The scapula lies more superior than it should in relation to the thoracic cage and is usually hypoplastic and
mis-shapened.
Etiology : The deformity is the result of failure
of embryonic descent of the scapula from its fetal position in the neck to the normal position in the upper posterior thorax.
On Examination: The deformity is usually present
at the birth but the severity varies. Involvement is usually unilateral and only very rarely bilateral in unilateral cases:
• Shoulder is asymmetric with high scapula.
• Trapezius & neckline is short.
• Scapula is hypoplastic with decreased vertical length.
• It’s shape is distorted with the supraspinous portion of the scapula
tilted forwards.
• The extent of involvement of scapula should be determined, normal scapula
extends from the second to the seventh or eight thoracic vertebrae, In Sprengl’s, the supero-medial tip may be as high
as at C4 and inferior angle at D2.
In Bilateral cases:
Neck is very short and thick. The cervical lordosis is exaggerated and abduction
of both the shoulders is limited. The Mobility of the scapula on thoracic cage is restricted because of :-
a) Fibrous adhesion between the scapula and the posterior wall.
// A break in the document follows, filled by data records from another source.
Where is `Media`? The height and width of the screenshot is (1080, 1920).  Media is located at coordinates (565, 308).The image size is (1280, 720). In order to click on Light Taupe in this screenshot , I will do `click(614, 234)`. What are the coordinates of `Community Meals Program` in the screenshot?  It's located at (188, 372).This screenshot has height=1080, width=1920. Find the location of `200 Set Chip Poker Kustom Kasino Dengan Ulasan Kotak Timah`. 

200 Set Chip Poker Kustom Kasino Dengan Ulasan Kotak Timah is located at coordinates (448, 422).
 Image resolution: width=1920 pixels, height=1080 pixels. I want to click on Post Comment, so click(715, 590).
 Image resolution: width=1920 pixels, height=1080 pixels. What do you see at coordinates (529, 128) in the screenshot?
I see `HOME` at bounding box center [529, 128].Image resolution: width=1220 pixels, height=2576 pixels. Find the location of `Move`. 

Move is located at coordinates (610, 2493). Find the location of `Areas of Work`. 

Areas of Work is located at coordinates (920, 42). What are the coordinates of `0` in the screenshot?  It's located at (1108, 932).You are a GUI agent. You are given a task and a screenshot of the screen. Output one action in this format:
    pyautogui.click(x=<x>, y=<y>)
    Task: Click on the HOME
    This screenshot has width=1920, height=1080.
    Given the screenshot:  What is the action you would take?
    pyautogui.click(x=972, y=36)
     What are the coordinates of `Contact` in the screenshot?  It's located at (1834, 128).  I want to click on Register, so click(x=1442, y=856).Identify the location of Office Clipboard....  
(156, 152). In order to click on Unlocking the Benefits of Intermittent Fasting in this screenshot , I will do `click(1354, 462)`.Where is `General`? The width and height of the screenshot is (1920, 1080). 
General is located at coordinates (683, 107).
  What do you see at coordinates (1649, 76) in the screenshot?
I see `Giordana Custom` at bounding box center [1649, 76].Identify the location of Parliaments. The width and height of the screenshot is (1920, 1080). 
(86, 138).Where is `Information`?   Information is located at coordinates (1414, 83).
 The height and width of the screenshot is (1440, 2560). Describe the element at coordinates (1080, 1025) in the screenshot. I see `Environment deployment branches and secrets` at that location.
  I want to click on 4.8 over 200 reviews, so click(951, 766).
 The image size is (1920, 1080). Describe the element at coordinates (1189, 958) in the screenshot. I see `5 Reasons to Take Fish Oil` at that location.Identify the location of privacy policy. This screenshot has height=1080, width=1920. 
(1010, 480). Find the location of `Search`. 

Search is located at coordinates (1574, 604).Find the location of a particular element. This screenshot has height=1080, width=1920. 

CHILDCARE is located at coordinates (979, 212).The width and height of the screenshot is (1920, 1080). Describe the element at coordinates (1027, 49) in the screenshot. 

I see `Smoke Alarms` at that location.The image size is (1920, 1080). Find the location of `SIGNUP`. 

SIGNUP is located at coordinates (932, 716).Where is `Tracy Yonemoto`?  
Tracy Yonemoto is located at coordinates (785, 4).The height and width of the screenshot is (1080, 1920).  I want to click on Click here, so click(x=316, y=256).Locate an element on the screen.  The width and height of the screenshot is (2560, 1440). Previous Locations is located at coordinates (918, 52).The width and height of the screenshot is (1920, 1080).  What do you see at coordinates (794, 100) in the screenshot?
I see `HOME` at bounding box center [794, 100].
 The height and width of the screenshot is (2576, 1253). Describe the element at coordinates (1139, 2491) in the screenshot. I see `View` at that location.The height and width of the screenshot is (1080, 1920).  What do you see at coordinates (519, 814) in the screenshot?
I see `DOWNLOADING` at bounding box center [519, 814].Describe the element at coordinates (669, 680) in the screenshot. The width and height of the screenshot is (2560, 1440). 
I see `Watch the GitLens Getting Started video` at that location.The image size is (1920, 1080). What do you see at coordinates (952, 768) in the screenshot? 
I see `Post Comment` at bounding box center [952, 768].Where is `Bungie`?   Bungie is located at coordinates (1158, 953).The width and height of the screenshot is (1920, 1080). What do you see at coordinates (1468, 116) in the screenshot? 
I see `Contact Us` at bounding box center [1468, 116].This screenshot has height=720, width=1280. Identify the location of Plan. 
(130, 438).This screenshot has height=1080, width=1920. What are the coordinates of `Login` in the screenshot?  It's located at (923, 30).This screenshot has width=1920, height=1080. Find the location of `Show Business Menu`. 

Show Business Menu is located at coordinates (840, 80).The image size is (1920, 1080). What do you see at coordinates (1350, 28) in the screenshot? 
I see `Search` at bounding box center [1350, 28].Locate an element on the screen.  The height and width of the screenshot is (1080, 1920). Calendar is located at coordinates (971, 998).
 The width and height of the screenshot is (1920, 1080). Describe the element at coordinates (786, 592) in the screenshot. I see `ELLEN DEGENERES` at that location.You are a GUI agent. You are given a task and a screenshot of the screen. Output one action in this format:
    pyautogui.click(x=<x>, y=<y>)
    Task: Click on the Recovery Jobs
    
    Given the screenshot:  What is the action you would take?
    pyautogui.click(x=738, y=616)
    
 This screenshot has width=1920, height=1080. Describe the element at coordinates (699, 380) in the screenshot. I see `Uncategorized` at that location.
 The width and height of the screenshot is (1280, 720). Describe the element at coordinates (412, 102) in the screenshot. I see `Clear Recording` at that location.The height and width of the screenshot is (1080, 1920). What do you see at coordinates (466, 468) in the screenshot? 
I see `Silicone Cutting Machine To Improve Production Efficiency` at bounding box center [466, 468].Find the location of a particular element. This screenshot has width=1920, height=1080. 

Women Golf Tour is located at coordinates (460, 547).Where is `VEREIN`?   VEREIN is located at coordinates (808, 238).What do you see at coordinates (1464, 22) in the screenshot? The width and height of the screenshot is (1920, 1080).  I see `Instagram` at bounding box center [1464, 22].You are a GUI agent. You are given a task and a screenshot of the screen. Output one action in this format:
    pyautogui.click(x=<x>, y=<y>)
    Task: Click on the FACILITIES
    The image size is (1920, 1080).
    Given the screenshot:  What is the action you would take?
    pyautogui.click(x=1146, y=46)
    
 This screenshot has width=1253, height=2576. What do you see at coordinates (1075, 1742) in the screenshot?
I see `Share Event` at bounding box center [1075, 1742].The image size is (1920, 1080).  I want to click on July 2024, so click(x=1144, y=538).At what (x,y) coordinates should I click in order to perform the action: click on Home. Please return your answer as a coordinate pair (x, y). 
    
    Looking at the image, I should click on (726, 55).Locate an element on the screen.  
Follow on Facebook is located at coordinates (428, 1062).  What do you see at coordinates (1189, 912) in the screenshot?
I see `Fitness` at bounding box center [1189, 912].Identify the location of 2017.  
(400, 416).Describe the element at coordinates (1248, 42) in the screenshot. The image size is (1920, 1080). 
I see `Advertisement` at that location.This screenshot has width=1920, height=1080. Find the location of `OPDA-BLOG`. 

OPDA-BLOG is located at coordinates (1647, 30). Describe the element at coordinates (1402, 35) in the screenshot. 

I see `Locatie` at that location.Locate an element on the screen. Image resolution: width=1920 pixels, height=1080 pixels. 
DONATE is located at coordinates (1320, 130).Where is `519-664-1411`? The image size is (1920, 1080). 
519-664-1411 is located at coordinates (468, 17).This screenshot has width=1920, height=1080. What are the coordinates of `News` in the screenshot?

b) Presence of omovertebral bone - usually palpated in the supraclavicular area
c) Due to forward filting of the spinous process restricting the scapulo-thoracic
motion.
Passive range of movement i.e combined abduction is limited because of loss of
Scapulo-costal motion, the range of motion at the gleno-humeral joint is however
normal.
Active range of motion may be lost because of motor weakness of deltoid, supraspinatus
and trapezius muscles.
Associated Anomalies:
1) Muscle: aplasia / fibrosis / contracture
of trapezius, rhomboidus, levator scapulae, serratus anterior and deltoid.
Vertebral column: Klippel-Feil syndrome,
Hemivertebrae - congenital scoliosis, spina bifida, cervical spine, diastematomyelia.
2) Upper limb:
Clavicle :- Tillted upwards, hypoplastic
Humerus : Shortened.
Longitudinal deficency of tibia, absence of the rays.
Thoracic Cage - fusion of ribs, clavicle to ribs.
Viscera :- kidney - abscence, hypoplasia, ectopia, polycystic disease
Heart – situs inversus.
X-Rays: 1) A-P projection of both shoulders
including the cervical and thoracic spine with the arms at the side and normal
abduction.
2) Oblique lateral and 3) Lateral view to demonstrate the omo-vertebral bone.
Alternatively CT Scan can be done – for demonstration of Omo-vertebral bar.
MRI for evaluation of spinal pathology
USG Abdomen for renal anomalies.
Cavendish Grading:
I - Scapula is almost level and the deformity is not detectable when the
patient is fully clothed.
II - The shoulders are uneven with affected scapula 1-2 cm higher than normal opposite
scapula.
III – 2 - 5 cm higher, deformity is unsightly and easily detectable.
IV - > 5cm, superior angle is near the occiput with marked webbing of the neck.
Surgeries
— Woodward’s
— Green
Green -Described the release of the muscle
from the scapula and excision of the supraspinates portion of the scapula and any omo-vertebral bone that is present is excised
extra-periosteally.
Klisic’s Modification – osteotomy of the clavicle which lower the scapula
and prevents traction to the neurovascular structure (brachial plexus)
Woodward - Trapezius and rhomboids are detached
from their origin and transferred
distally, omo-vertebral bar if present is excised.
Most common complication is brachial plexus injury which can be prevented by
morsellization of clavicle as first step.
Methods of maintaining reduction:-
— Anchored to the rib cage with sutures
— Leibovic modification - suturing the scapula into a pocket in Lattismus dorsi.